Valentin Deleplace

Posted on May 4, 2021

Data-oriented ant, in Go

#go #performance #architecture

I read the great article The compiler will optimize that away and wanted to quick check how the "most naive data-oriented approach" would impact the performance of a simple Go code.

Type definitions

Let's say an "Ant" has eight fields, 4 ints and 4 strings:

// An Ant is a struct with a few arbitrary fields.
type Ant struct {
    Field1 int
    Field2 string
    Field3 int
    Field4 string
    Field5 int
    Field6 string
    Field7 int
    Field8 string
}

The numbers presented here hold for a 64-bit machine, where an int is 8 bytes and a string header is 16 bytes.

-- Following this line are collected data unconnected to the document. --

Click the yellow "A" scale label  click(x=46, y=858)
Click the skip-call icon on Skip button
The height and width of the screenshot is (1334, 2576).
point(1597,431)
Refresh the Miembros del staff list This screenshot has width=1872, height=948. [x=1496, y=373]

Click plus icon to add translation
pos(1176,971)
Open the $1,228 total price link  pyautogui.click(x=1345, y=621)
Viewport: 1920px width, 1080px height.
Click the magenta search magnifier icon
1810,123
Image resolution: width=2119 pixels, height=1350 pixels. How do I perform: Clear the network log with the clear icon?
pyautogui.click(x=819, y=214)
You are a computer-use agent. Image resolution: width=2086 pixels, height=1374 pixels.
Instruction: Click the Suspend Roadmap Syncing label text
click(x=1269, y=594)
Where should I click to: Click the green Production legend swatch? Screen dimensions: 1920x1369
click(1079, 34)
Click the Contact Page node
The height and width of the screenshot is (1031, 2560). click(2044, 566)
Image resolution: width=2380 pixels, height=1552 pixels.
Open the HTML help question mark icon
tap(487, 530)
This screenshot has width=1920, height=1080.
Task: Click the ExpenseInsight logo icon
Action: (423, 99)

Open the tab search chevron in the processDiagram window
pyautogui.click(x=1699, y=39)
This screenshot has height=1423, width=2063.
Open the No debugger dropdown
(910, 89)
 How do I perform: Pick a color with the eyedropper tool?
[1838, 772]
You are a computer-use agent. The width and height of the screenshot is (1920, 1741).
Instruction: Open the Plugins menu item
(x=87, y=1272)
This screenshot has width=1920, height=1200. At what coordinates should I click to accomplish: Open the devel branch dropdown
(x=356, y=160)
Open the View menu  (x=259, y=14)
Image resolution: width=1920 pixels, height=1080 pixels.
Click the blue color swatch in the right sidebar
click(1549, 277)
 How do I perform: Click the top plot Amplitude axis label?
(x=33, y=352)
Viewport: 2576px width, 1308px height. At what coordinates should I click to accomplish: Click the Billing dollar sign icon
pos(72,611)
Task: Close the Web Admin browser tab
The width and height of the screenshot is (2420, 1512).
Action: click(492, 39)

The straightforward way to represent a colony of ants is a contiguous slice of ants:

// An AntColony is a slice of Ants.
type AntColony []Ant

The simple data-oriented way to represent a colony of ants is to pack all the values of each field in its own slice:

// A DataOrientedAntColony is an alternative representation of
// an AntColony, where all the values of each fields are stored
// in a contiguous slice, in a data-oriented manner.
type DataOrientedAntColony struct {
    Field1 []int
    Field2 []string
    Field3 []int
    Field4 []string
    Field5 []int
    Field6 []string
    Field7 []int
    Field8 []string
}

Here is the source of the type definitions.

Benchmarks

Here is the source for the benchmarks.

My general expectation is that the "data-oriented" approach will be faster for some access patterns, because (as explained in the article) the bottleneck is accessing data in the memory, so fetching fewer bytes from the main memory should be faster, when we only care about a subset of the fields.

For 1,000,000 ants:

SearchByField1: traverse the whole colony, use only Field1 (an int)
- my expectation: data-oriented will be faster.
SearchByField2: traverse the whole colony, use only Field2 (a string)
- my expectation: data-oriented will be slightly faster (if at all), as the time will be dominated by following pointers to string contents to compare.
Inspect: traverse the whole colony, use Field1, Field3, Field5, Field7
- my expectation: data-oriented fetches less memory, but from 4 distinct slices in different memory locations, so I guess it will be overall slower.

Results

$ go test -bench=.

cpu: Intel(R) Core(TM) i7-7600U CPU @ 2.80GHz

BenchmarkAntSearchByField1-4             172       6943993 ns/op
BenchmarkDOAntSearchByField1-4          2064        604584 ns/op

BenchmarkAntSearchByField2-4             100      13402776 ns/op
BenchmarkDOAntSearchByField2-4           244       4948108 ns/op

BenchmarkAntInspect-4                     86      13767480 ns/op
BenchmarkDOAntInspect-4                  100      10134642 ns/op

SearchByField1: a whooping 91% latency improvement (11x speedup). We're using only 8 bytes of each Ant out of 96 (8%). The total time is dominated by, and proportional to, the amount of memory fetched.
SearchByField2: a 63% latency improvement (3x speedup). We're using only 16 bytes of each Ant out of 96 (17%), and then chasing a pointer to the actual string contents. The total time is still dominated by the amount of Ant memory fetched, regardless the extra string contents fetch and comparison. I did not expect such a high speed-up for the data-oriented version.
Inspect: a 26% latency improvement (1.4x speedup). We're using 32 bytes of each Ant out of 96 (33%). My intuition about the cost of dealing with memory scattered in 4 different slices is dispelled: the data-oriented version is faster again!

Conclusion

A simple data-oriented memory layout can provide dramatic speedups.

Top comments (3)

Egon Elbre • May 4 '21

Note, your benchmark code has:

for _, ant := range ants {
    if ant.Field1 == needle {

However, that will make a copy of the ant on every iteration. Using a pointer to the element will be faster:

for i := range ants {
    ant := &ants[i]
    if ant.Field1 == needle {

Valentin Deleplace • May 4 '21

Good catch Egon!

I had to try and see it with my eyes. I find this fascinating because it contradicts my mental model of a memory bus that has very high throughput only if the fetched data is truly contiguous. Even if data-oriented is still the fastest in my benchmark, I'm now taking my data-oriented insight with a grain of salt. Thanks for bringing up the pointer in the loop!

I'm even more surprised because in unrelated experiments, I had never seen a compelling argument based on performance numbers for passing a small/medium object around by value or by pointer. In the Ants case, we see that passing by pointer can provide a significant speedup.

Now I'm curious because I still think that fetching from memory is the bottleneck, and everything else (CPU, L1 cache reads, etc.) should be negligible. This would mean (maybe) that the pointer approach lets us retrieve fewer bytes of memory by not fetching the full Ant instance, while still achieving high throughput when retrieving non-contiguous bytes. Would need a bit more research to figure this out.

David Kröll • May 4 '21

Very interesting! I've only seen struct optimizations through field reordering to reduce binary offsets so far.